* **What you will do**
For the listing below, return the line containing "Foreign Language Films (123, 2262)", the line containing "PRIVACY POLICY (223, 2563)", and all lines in between, exactly as written and nothing else.
** Opening Exercise materials block **
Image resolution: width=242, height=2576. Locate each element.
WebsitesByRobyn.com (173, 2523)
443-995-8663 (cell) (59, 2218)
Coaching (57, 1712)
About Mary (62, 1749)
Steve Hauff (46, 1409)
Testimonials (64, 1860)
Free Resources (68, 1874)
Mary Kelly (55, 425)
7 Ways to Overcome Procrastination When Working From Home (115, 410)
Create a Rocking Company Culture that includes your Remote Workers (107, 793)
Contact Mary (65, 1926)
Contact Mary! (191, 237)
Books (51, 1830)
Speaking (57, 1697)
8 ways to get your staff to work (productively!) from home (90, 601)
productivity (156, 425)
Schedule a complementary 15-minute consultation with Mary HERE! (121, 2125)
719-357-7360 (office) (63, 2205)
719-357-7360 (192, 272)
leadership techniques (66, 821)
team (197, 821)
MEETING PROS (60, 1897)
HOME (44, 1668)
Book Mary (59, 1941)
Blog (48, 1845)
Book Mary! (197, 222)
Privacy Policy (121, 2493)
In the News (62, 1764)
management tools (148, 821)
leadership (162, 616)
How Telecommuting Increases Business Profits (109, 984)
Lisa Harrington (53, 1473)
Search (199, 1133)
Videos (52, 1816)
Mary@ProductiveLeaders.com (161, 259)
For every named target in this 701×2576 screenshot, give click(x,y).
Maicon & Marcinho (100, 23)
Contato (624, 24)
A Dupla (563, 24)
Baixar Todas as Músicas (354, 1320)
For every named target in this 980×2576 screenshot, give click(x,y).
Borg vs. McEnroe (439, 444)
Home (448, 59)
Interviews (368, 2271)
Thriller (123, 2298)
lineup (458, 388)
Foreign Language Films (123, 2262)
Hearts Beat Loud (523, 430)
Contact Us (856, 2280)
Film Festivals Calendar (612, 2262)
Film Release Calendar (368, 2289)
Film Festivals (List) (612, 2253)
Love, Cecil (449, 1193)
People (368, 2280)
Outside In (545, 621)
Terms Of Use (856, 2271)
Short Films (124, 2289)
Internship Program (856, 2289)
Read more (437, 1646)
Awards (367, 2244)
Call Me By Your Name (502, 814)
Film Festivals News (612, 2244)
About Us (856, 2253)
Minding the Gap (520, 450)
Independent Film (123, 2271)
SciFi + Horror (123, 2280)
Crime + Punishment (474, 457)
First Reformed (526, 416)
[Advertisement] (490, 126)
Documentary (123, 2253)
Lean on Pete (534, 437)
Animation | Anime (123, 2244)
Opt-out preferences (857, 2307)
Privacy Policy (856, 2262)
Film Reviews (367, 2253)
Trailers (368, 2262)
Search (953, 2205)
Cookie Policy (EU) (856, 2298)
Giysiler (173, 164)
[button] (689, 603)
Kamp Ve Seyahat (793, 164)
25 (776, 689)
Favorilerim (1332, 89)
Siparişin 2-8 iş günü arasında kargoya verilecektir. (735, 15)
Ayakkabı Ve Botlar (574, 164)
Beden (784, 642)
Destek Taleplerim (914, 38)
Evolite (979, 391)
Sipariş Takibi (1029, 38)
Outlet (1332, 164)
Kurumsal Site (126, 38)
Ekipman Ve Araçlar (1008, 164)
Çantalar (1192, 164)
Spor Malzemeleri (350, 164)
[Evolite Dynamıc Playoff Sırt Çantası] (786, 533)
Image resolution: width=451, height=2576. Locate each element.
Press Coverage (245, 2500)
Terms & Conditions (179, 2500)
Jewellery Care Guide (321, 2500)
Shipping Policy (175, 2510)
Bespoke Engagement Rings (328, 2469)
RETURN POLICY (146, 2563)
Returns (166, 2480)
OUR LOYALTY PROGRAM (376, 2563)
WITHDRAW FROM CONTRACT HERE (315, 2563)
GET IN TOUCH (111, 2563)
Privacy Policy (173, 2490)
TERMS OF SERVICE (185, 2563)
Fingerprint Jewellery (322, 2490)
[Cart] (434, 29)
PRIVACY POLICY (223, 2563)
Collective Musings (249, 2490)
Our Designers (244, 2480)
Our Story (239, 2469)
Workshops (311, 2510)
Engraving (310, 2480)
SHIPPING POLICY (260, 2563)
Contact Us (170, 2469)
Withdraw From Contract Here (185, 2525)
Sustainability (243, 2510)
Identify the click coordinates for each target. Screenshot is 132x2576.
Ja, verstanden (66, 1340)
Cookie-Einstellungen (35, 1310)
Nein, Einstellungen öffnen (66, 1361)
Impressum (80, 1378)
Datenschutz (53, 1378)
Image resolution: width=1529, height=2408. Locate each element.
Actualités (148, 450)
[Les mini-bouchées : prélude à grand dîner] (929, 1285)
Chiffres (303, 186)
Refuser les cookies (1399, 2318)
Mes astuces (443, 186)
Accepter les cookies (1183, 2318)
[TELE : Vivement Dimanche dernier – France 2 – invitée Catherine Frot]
** Closing Exercise materials block **
* **Answer box**
Foreign Language Films (123, 2262)
Hearts Beat Loud (523, 430)
Contact Us (856, 2280)
Film Festivals Calendar (612, 2262)
Film Release Calendar (368, 2289)
Film Festivals (List) (612, 2253)
Love, Cecil (449, 1193)
People (368, 2280)
Outside In (545, 621)
Terms Of Use (856, 2271)
Short Films (124, 2289)
Internship Program (856, 2289)
Read more (437, 1646)
Awards (367, 2244)
Call Me By Your Name (502, 814)
Film Festivals News (612, 2244)
About Us (856, 2253)
Minding the Gap (520, 450)
Independent Film (123, 2271)
SciFi + Horror (123, 2280)
Crime + Punishment (474, 457)
First Reformed (526, 416)
[Advertisement] (490, 126)
Documentary (123, 2253)
Lean on Pete (534, 437)
Animation | Anime (123, 2244)
Opt-out preferences (857, 2307)
Privacy Policy (856, 2262)
Film Reviews (367, 2253)
Trailers (368, 2262)
Search (953, 2205)
Cookie Policy (EU) (856, 2298)
Giysiler (173, 164)
[button] (689, 603)
Kamp Ve Seyahat (793, 164)
25 (776, 689)
Favorilerim (1332, 89)
Siparişin 2-8 iş günü arasında kargoya verilecektir. (735, 15)
Ayakkabı Ve Botlar (574, 164)
Beden (784, 642)
Destek Taleplerim (914, 38)
Evolite (979, 391)
Sipariş Takibi (1029, 38)
Outlet (1332, 164)
Kurumsal Site (126, 38)
Ekipman Ve Araçlar (1008, 164)
Çantalar (1192, 164)
Spor Malzemeleri (350, 164)
[Evolite Dynamıc Playoff Sırt Çantası] (786, 533)
Image resolution: width=451, height=2576. Locate each element.
Press Coverage (245, 2500)
Terms & Conditions (179, 2500)
Jewellery Care Guide (321, 2500)
Shipping Policy (175, 2510)
Bespoke Engagement Rings (328, 2469)
RETURN POLICY (146, 2563)
Returns (166, 2480)
OUR LOYALTY PROGRAM (376, 2563)
WITHDRAW FROM CONTRACT HERE (315, 2563)
GET IN TOUCH (111, 2563)
Privacy Policy (173, 2490)
TERMS OF SERVICE (185, 2563)
Fingerprint Jewellery (322, 2490)
[Cart] (434, 29)
PRIVACY POLICY (223, 2563)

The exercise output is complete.